### Stored records
#####

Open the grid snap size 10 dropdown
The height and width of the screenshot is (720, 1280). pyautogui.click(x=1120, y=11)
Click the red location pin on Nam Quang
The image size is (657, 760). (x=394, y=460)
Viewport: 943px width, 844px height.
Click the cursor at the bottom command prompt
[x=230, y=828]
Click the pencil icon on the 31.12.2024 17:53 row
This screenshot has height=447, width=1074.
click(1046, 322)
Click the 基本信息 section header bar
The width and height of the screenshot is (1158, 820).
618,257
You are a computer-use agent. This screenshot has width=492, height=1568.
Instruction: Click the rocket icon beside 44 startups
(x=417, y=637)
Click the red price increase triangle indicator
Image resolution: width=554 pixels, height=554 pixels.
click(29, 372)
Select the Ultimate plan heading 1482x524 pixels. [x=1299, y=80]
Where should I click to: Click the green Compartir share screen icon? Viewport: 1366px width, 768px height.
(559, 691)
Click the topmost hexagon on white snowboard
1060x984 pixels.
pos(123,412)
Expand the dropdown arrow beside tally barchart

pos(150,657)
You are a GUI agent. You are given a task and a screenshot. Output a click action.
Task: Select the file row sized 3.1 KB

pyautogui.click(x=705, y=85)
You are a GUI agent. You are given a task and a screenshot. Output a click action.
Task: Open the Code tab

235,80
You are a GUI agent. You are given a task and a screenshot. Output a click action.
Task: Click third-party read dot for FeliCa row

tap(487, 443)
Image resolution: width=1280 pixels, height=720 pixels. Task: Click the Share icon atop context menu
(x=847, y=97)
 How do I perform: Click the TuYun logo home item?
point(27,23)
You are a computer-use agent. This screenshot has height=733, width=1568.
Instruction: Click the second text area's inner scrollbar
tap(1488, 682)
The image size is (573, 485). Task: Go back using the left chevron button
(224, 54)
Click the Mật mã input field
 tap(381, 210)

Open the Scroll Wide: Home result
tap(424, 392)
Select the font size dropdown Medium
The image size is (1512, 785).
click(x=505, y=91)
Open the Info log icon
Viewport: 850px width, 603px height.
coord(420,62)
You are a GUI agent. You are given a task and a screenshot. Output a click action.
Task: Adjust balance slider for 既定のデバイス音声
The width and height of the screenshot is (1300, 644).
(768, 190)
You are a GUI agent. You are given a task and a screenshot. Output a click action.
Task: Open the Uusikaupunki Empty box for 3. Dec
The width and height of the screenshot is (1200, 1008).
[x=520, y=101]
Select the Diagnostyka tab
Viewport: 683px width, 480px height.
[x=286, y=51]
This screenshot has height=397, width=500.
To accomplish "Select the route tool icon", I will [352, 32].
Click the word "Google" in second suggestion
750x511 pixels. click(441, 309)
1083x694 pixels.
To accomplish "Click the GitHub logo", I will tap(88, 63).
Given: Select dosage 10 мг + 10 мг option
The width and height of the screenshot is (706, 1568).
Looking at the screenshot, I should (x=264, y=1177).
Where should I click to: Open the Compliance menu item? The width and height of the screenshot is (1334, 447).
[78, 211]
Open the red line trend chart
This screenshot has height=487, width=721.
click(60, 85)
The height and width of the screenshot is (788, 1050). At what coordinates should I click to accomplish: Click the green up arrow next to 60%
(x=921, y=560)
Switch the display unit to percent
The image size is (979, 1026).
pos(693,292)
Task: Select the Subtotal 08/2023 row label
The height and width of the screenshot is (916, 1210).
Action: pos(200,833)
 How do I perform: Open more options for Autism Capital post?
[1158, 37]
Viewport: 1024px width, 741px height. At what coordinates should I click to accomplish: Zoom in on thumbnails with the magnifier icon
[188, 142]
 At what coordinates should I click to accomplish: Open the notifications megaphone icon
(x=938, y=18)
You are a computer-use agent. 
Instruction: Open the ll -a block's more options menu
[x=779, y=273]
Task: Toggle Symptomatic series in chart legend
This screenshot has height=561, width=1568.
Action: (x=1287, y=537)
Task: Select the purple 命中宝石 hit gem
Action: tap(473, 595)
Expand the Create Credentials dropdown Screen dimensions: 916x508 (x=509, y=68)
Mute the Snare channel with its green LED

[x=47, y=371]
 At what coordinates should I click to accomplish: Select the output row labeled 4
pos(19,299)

#####

### Exercise directions
From the line that has "has height=733, width=1568." through the line that has "Open the Info log icon", copy every line exactly as it appears above, and leave out all others.

### Written answer
You are a computer-use agent. This screenshot has height=733, width=1568.
Instruction: Click the second text area's inner scrollbar
tap(1488, 682)
The image size is (573, 485). Task: Go back using the left chevron button
(224, 54)
Click the Mật mã input field
 tap(381, 210)

Open the Scroll Wide: Home result
tap(424, 392)
Select the font size dropdown Medium
The image size is (1512, 785).
click(x=505, y=91)
Open the Info log icon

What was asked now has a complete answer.